Linux Deep Dive Part 2: End of Week 3

Good Morning from my Robotics Lab! This is Shadow_8472, and today, I am continuing my coverage of my deep dive into Linux. Let’s get started!

Last time, I installed Debian Linux on a USB external solid state drive using skills I learned from previous projects.

I am very much still in my trial period for Debian. Most of my time working with it has gone into exploring and diagnosing the system.

A lot of my MATE explorations into panels happened on at least day two. While I was able to assemble a semi-convincing Start bar look-alike, it still has a way to go.

I discovered the first of two big hitches when I took it in to Third Workshop and booted to Windows to demonstrate Minecraft in its unplayably slow state. I hit restart, booted into Debian, and it was still unplayably slow. I even rebooted several times, only for it to refuse the decent performance I knew I had seen already. We even put a simple clone of Minecraft by the name of Mine Test on there to test the FPS. I got it home, booted straight to Debian and Minecraft unexpectedly worked correctly.

It took me a while, but I finally narrowed the pattern down. The performance drop only happened if and only if I first boot to Windows and restart into Linux without shutting down completely.

Even though I didn’t master the problem by solving it completely, it hasn’t come back, so long as I don’t reproduce it on purpose. I’m fine leaving it alone.

And now for my other problem: Debian only successfully boots about half the time. I still don’t know this one. All I can do is lay out everything I know about it and hope someone knows what the deal is because I’ve yet to find a help topic that matches my problem exactly.

It used to be that Debian would boot every other time, but it did have a spell where it booted and failed about six consecutive times each. A few days ago, it’s gone to not booting at all. Whenever it fails, it drops into BusyBox, displaying an ash shell with the prompt (initramfs). It has some basic commands, and I think the general idea is that when the Linux kernel can’t find the files it needs, a knowledgeable operator can manually mount a drive and boot from there.

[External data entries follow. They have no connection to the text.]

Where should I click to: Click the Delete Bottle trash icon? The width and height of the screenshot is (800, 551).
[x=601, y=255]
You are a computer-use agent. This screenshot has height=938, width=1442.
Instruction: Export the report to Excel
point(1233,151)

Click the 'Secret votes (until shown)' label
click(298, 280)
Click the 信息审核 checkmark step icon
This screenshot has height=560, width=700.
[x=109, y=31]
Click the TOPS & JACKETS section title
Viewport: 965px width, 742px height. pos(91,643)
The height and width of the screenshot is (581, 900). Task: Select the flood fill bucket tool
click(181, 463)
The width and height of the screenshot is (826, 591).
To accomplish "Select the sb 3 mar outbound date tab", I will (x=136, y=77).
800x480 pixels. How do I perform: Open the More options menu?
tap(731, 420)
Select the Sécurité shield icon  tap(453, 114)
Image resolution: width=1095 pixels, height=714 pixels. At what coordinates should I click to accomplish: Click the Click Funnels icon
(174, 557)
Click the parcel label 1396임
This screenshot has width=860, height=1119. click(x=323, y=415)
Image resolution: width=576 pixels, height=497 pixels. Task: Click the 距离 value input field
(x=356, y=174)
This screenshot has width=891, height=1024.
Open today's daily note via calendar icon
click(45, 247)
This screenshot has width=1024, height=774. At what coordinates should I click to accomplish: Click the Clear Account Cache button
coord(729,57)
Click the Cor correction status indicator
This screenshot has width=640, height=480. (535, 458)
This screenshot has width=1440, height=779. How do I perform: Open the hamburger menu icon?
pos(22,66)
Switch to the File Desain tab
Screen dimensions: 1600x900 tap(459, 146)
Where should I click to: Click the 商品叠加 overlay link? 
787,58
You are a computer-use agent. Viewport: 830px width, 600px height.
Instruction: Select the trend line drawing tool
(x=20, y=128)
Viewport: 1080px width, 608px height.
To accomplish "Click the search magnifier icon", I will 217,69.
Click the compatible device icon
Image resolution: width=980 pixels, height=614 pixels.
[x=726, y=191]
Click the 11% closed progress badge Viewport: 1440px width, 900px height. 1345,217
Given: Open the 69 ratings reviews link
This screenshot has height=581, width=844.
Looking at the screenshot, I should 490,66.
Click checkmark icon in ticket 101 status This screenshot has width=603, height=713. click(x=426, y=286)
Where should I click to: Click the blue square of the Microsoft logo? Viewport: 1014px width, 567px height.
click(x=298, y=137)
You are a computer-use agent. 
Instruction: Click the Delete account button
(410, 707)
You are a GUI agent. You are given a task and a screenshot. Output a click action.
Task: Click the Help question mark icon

Now, I’ve mounted drives by hand before. I met someone going by hyperreal who generously spent over an hour and a half of his time on me. We seemingly tried everything to try and get BusyBox to boot. Nothing. We even peeked at the hard drives’ contents from a GRUB boot menu console (Don’t cite me on terminology here!). Everything looked good until BusyBox showed up again.

A lot of it was repetitive. In short, it looked like /root had the contents of my Windows… I may have it. What if GRUB is looking for sda or sdb specifically and they respond in the wrong order? I’ll check into it.

As I was saying before a flicker of hope interrupted me, The Windows drive was mounted to /root and I was able to umount it, but neither drive would mount there. I kept getting an “Invalid argument” error. Maybe the BusyBox mount command is a little different, but it should have worked each time. We tried mounting it from /dev, where devices are listed by an internal shorthand per system, and from a more out of the way place that listed them by UUID. There were four entries, and I suspect the two that didn’t look like hard drives were my mouse and keyboard.

Moving along, I also tried burning a Super GRUB Disk a total of three times. The first two were on my laptop, but they both flopped. I detoured for a while, doing other stuff mentioned above before making a good disk from my desktop.

I still need to mess around with the disk to know exactly what is going on. The working theory has been an unreliable install of GRUB. I have a new idea since writing this, but for now, I have a way to use my computer when I want.

Final Question: Any ideas on this one? I could really use the input, though I should probably get the comments section working some time.